### [GIVEN RECORDS]
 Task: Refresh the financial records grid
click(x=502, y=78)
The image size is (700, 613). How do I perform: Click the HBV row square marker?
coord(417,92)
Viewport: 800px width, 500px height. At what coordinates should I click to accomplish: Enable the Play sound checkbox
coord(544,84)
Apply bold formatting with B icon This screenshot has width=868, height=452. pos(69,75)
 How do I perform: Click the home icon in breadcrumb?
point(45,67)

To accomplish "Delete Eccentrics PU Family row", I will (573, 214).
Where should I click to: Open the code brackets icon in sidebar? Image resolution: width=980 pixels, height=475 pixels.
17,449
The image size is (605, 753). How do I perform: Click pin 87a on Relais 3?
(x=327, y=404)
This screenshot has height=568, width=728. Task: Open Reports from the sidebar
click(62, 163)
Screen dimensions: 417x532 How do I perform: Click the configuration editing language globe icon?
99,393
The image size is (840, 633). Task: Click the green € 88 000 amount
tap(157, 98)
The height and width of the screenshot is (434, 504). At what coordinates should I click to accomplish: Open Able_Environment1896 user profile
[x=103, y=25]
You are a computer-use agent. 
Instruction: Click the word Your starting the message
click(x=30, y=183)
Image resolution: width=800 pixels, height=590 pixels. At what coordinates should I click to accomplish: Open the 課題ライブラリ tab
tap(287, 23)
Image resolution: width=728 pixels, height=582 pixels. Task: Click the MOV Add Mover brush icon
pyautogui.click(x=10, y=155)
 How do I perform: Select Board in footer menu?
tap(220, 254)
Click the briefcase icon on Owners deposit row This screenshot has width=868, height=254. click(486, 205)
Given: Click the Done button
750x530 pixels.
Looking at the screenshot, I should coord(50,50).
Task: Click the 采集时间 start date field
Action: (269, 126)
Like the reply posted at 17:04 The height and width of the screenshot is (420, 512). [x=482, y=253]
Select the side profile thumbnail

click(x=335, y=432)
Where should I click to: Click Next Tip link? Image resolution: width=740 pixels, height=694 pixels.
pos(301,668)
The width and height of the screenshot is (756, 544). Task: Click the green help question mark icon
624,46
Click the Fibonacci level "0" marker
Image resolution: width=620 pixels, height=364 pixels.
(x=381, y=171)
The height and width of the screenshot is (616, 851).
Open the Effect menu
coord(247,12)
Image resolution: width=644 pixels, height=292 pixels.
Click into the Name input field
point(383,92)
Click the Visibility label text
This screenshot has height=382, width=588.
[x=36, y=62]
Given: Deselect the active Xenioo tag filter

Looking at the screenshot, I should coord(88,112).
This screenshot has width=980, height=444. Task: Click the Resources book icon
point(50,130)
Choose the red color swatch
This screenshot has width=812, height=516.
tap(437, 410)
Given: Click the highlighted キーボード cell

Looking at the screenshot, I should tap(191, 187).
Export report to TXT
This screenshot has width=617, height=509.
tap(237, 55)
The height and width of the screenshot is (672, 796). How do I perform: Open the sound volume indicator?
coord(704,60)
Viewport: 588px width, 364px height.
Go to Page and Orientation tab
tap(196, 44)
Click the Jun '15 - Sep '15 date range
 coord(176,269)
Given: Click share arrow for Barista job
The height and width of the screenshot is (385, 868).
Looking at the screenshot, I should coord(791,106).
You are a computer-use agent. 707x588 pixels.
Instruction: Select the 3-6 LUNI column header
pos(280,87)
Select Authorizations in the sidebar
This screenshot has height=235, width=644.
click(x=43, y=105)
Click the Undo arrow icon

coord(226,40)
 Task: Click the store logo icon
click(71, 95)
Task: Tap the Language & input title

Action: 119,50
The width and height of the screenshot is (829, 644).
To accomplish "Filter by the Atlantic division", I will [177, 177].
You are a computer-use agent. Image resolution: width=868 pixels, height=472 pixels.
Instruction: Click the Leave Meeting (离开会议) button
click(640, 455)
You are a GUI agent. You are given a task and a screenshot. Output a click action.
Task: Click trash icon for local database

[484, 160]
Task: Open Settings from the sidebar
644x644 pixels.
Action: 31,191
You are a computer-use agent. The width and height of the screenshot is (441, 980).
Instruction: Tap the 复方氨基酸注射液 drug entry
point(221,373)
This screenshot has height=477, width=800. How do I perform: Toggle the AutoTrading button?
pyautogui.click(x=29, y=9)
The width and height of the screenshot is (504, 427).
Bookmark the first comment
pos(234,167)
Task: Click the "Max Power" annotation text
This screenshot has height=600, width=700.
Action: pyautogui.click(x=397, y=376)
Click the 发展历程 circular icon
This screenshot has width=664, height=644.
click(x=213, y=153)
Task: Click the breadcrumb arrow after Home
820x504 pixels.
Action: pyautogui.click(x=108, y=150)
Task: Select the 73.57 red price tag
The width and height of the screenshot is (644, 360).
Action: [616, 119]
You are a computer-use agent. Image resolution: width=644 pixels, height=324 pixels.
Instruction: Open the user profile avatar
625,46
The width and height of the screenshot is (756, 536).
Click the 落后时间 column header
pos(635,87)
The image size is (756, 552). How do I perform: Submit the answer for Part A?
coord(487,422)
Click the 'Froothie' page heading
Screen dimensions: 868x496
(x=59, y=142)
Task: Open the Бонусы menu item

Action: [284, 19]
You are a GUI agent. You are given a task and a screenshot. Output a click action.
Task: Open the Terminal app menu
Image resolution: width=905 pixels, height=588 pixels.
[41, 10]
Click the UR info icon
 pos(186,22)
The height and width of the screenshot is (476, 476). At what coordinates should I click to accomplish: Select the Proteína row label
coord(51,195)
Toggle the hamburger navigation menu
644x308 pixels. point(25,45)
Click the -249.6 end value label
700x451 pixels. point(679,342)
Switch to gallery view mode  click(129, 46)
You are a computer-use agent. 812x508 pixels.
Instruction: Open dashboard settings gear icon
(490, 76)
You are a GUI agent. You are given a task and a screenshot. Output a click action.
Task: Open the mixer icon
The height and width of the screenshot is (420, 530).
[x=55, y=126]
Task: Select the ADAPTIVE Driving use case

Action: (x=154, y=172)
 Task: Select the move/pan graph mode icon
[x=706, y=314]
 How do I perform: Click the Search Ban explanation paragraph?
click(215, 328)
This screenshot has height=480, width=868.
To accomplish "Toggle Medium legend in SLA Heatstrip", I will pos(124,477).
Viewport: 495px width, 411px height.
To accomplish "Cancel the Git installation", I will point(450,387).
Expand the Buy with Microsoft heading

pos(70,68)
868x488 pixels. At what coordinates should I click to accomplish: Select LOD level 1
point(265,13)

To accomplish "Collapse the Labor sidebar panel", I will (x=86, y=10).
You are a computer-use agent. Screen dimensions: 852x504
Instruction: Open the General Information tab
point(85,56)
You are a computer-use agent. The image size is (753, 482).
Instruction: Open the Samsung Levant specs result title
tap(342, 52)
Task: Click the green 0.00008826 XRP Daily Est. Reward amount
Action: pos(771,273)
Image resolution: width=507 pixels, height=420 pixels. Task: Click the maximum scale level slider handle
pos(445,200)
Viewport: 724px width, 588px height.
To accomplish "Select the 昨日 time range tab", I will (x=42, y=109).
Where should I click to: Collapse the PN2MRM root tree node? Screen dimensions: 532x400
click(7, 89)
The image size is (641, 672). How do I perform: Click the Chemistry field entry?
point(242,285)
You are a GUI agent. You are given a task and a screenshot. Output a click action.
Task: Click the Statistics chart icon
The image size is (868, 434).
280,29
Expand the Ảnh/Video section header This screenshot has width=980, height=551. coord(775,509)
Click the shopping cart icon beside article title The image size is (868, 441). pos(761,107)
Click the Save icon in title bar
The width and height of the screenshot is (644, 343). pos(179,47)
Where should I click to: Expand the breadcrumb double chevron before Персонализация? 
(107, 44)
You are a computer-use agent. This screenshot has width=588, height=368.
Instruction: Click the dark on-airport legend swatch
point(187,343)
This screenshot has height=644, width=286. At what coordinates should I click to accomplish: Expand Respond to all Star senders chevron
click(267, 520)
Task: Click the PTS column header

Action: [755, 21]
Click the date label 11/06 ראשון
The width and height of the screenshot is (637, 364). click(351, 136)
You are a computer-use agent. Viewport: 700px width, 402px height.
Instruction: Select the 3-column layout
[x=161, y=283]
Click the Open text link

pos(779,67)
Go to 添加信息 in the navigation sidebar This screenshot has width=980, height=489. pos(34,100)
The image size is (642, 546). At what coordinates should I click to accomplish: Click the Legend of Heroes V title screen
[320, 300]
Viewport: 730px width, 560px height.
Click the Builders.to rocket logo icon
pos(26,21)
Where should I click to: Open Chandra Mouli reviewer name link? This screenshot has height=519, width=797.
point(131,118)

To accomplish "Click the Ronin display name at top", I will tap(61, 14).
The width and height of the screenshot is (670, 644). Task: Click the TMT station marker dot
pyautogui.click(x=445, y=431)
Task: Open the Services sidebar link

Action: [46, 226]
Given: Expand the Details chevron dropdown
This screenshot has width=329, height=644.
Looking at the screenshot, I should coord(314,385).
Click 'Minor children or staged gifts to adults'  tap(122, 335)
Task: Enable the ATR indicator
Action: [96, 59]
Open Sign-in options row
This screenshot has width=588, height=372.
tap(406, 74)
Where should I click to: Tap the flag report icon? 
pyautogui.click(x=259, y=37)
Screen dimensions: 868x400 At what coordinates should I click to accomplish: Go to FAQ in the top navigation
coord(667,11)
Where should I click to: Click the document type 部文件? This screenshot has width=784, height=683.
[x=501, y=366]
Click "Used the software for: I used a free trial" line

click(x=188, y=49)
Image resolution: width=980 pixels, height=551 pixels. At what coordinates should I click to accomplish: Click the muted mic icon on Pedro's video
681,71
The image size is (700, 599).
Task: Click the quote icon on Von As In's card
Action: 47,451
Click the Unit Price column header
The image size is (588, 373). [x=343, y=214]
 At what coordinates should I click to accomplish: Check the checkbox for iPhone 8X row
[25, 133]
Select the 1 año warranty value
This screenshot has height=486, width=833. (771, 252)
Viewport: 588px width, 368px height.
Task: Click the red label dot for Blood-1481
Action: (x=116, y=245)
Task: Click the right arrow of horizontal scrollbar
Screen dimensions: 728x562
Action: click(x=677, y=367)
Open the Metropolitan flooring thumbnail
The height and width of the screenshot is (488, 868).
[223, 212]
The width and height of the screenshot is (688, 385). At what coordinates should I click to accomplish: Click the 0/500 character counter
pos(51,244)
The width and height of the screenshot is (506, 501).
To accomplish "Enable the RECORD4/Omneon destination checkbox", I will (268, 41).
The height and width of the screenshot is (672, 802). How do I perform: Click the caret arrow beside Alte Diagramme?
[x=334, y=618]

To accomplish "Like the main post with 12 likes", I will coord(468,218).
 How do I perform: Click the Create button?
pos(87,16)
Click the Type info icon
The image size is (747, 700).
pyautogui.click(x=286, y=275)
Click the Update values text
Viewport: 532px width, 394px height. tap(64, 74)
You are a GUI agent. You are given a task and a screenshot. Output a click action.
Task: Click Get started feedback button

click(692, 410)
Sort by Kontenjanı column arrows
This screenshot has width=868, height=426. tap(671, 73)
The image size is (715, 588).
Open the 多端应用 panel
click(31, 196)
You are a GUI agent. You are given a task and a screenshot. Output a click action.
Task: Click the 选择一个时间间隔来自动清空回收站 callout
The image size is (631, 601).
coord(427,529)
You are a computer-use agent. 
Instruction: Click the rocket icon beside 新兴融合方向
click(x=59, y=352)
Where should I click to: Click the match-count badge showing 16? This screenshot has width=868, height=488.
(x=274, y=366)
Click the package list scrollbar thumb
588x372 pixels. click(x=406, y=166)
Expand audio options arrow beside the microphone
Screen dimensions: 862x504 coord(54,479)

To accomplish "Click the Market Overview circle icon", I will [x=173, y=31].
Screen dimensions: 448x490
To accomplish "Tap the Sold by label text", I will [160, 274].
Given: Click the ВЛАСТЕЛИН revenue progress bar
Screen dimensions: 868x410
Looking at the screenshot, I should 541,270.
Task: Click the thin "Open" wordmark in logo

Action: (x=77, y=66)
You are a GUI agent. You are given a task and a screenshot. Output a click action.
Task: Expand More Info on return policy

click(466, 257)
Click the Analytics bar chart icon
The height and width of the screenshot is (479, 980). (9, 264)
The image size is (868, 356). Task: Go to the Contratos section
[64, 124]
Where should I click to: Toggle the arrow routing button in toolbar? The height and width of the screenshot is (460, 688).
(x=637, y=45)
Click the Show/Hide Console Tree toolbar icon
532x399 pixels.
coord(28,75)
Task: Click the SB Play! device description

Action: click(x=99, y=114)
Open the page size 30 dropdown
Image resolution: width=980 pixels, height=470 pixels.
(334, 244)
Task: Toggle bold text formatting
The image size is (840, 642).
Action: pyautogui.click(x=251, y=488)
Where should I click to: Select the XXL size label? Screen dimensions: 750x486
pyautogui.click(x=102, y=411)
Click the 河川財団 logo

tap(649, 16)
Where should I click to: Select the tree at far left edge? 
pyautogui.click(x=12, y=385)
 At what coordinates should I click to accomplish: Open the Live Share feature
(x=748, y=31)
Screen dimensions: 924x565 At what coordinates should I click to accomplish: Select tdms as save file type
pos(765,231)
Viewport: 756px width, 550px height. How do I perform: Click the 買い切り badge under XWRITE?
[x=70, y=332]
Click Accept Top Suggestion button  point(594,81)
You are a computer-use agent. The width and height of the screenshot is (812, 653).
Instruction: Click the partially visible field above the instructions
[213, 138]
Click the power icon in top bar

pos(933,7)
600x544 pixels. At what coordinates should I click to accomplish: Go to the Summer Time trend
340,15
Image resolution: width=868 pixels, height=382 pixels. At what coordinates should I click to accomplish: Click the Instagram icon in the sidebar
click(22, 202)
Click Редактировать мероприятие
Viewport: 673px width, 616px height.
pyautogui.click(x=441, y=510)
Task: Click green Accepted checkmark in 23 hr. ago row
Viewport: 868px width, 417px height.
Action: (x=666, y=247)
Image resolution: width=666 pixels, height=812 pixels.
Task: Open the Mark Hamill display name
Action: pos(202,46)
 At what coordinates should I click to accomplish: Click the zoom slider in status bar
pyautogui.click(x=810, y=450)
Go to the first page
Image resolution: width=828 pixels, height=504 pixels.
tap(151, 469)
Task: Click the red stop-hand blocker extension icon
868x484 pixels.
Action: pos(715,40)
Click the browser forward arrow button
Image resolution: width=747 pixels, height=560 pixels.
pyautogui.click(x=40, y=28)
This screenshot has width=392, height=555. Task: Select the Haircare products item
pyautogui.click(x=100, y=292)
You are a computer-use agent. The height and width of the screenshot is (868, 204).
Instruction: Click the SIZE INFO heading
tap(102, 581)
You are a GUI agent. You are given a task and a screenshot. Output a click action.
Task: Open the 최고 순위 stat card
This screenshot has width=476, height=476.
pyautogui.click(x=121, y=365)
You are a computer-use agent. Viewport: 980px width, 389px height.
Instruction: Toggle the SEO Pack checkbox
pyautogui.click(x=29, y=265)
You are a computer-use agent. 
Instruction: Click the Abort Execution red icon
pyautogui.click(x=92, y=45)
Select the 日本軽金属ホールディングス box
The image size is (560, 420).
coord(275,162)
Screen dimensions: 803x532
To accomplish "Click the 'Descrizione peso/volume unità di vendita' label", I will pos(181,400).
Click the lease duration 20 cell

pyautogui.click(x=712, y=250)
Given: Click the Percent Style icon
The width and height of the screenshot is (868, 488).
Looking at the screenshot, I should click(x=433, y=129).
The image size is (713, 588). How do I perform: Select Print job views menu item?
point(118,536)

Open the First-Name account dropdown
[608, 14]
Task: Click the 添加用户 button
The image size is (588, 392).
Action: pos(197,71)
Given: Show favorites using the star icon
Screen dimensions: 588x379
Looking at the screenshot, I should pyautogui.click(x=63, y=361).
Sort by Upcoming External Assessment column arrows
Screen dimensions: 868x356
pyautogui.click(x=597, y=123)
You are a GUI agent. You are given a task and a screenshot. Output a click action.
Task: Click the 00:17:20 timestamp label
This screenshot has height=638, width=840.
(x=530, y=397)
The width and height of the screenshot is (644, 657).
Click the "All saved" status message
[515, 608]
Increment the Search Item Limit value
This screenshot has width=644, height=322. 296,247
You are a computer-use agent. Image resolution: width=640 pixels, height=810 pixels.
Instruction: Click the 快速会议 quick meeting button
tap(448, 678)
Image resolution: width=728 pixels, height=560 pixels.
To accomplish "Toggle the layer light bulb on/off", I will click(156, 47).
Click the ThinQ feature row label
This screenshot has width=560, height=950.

### [EXERCISE PROMPT]
Return, unchanged, the run of lines above that opens with the line containing "Given: Show favorites using the star icon" and closes with the line containing "You are a computer-use agent. Image resolution: width=640". Include both.

### [OUTPUT FOR THIS EXERCISE]
Given: Show favorites using the star icon
Screen dimensions: 588x379
Looking at the screenshot, I should pyautogui.click(x=63, y=361).
Sort by Upcoming External Assessment column arrows
Screen dimensions: 868x356
pyautogui.click(x=597, y=123)
You are a GUI agent. You are given a task and a screenshot. Output a click action.
Task: Click the 00:17:20 timestamp label
This screenshot has height=638, width=840.
(x=530, y=397)
The width and height of the screenshot is (644, 657).
Click the "All saved" status message
[515, 608]
Increment the Search Item Limit value
This screenshot has width=644, height=322. 296,247
You are a computer-use agent. Image resolution: width=640 pixels, height=810 pixels.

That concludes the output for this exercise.